Supplied records below:
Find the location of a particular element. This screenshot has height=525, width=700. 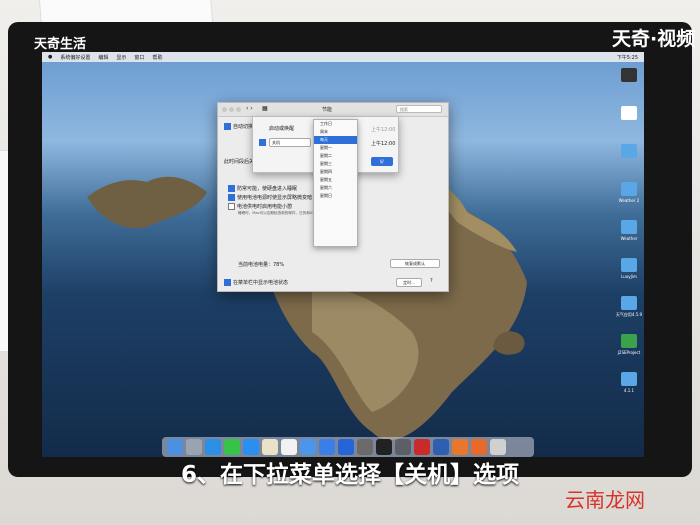

menu-item: 窗口 is located at coordinates (139, 58).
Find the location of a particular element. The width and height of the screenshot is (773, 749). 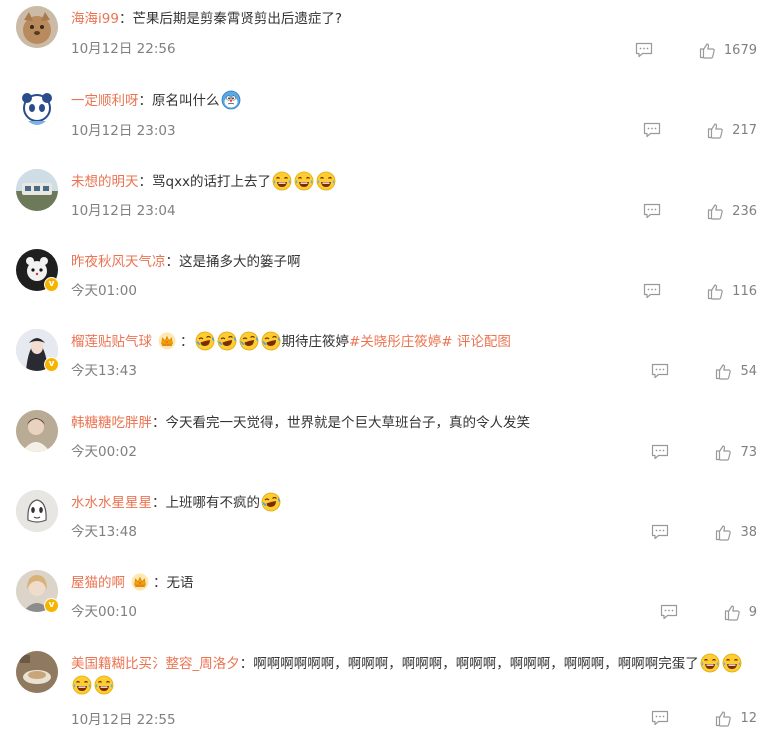

comment-text: 啊啊啊啊啊啊，啊啊啊，啊啊啊，啊啊啊，啊啊啊，啊啊啊，啊啊啊完蛋了 is located at coordinates (476, 664).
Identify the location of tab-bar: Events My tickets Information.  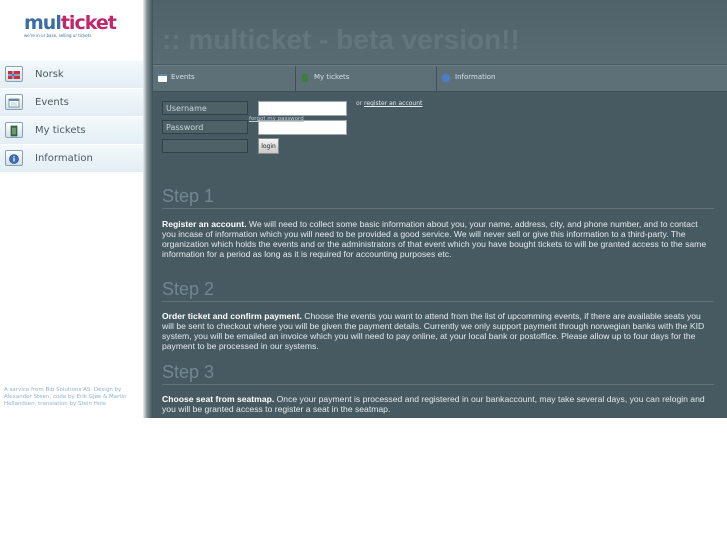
End of Supplied records.
**Your objective:** Copy out the data word for word, from the line that contains "Find the location of a particular element. The" through the end of the data. Leave the pictures out of your answer.

**Exercise result:**
Find the location of a particular element. The width and height of the screenshot is (773, 749). 

comment-text: 啊啊啊啊啊啊，啊啊啊，啊啊啊，啊啊啊，啊啊啊，啊啊啊，啊啊啊完蛋了 is located at coordinates (476, 664).
Identify the location of tab-bar: Events My tickets Information.  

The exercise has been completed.